My take on it is that I like most of the design choices they've made (Been tinke...

chrisseaton · on Nov 4, 2020

> that will have a higher impact than register allocation and instruction selection

The most powerful JIT compiler that I have worked with - Graal - generates code that often on the face of it seems puzzlingly inefficient in terms of registers allocated and instructions selected. Turns out maybe it's another thing that's not as important as all the text books say?

The important bit is removing object allocating, removing boxing, deep inlining, and specialisation... when you've done all that work the exact registers and instructions don't seem to really make a huge difference.

KMag · on Nov 5, 2020

Even with inlining and escape analysis to remove unnecessary boxing, unboxing, and heap allocations, most Java programs still do a lot of pointer chasing. All of that (often poor locality) memory traffic tends to hide the overhead of unnecessary register moves and even some unnecessary register spills.

MaxBarraclough · on Nov 4, 2020

Could that be due to the cleverness of modern heavyweight CPUs, with techniques like register renaming? Would things change if you used less sophisticated processors?

chrisseaton · on Nov 4, 2020

This is the explanation I get when I dig into these things, yes.

For example I'll see what seems to my less-experienced eyes some completely redundant 'mov' instructions shifting things around. I'll ask 'should we fix this' and the response is usually 'doesn't really matter it's basically free'.

MaxBarraclough · on Nov 4, 2020

Interesting, so (to a rough approximation) the CPU is smart enough to boil off many 'shallow' inefficiencies. Doesn't cache behaviour still matter though? I'd have thought code-compactness would still be worth carefully optimising for.

chrisseaton · on Nov 4, 2020

> Doesn't cache behaviour still matter though? I'd have thought code-compactness would still be worth carefully optimising for.

Well that's partly why I'm still surprised, but I think for a lot of dynamic languages there's such a huge volume of code anyway... that these little 'mov's are pretty insignificant.

Removing them would have a down-side - extra compilation time.

beagle3 · on Nov 5, 2020

yes and no.

Most instructions have 3-20 cycle latency. A lot of what CPU do on many programs is wait for an instruction to complete so they can use its result to chase some pointer - and in the mean time, find an instruction that doesn't depend on it to execute. So many "simple" moves and register renames are practically free, as they happen in these waiting-for-result slots.

HPC code is most definitely not like that - but it's only found in specialized parts of software (game rendering paths, maths stuff, some NumPy code, etc). But most code spends most of its time with the CPU waiting.

higerordermap · on Nov 5, 2020

How fast is code generated by graal?

In languages like Java w/o value types & virtual methods everywhere, interprocedural analysis is very important.

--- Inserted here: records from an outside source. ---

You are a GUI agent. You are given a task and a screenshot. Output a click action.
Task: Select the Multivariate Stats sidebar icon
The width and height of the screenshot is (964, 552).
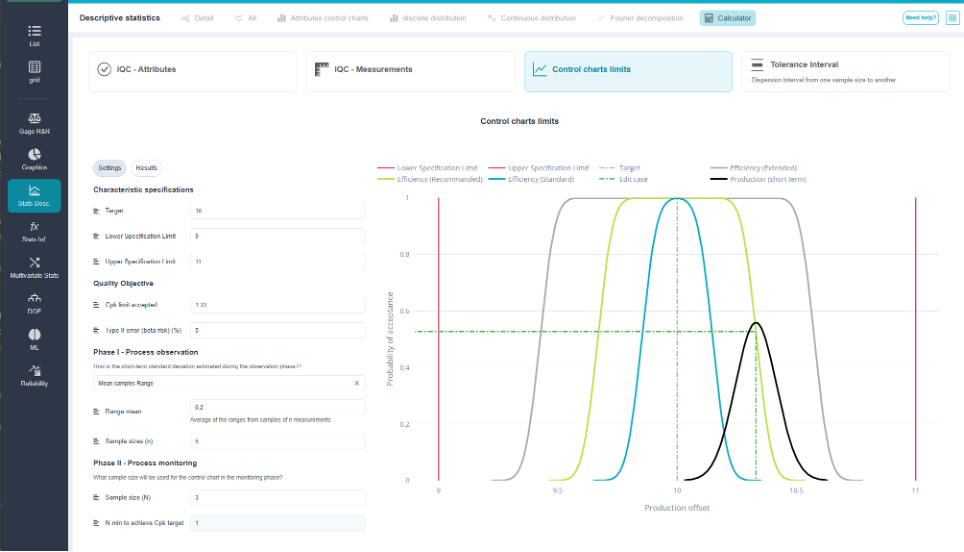point(34,267)

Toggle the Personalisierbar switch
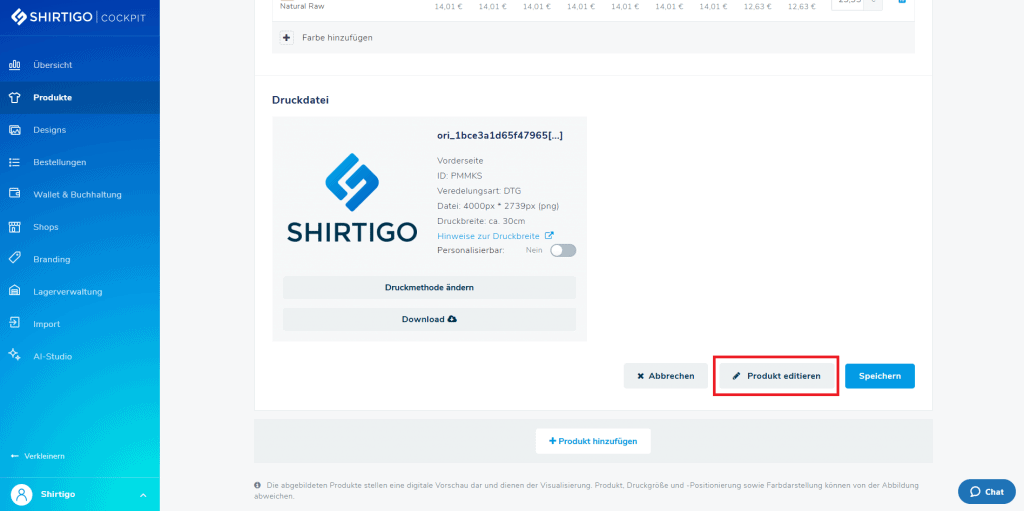[x=563, y=251]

Even otherwise I believe interprocedural optimizations are more important than small register fiddling or cute integer arithmetic tricks. But when you reach a dead-end in optimized code, all these things matter.

Sure, it may not matter for Erlang / Elixir on server.

Rochus · on Nov 4, 2020

Are there any papers or articles about the mentioned findings?

chrisseaton · on Nov 4, 2020

About what findings, sorry?

Linear Scan is an example I reach for when I talk about what parts of the compiler are really important, if that's what you mean.

http://web.cs.ucla.edu/~palsberg/course/cs132/linearscan.pdf

> The linear scan algorithm is considerably faster than algorithms based on graph coloring, is simple to implement, and results in code that is almost as efficient as that obtained using more complex and time-consuming register allocators based on graph coloring.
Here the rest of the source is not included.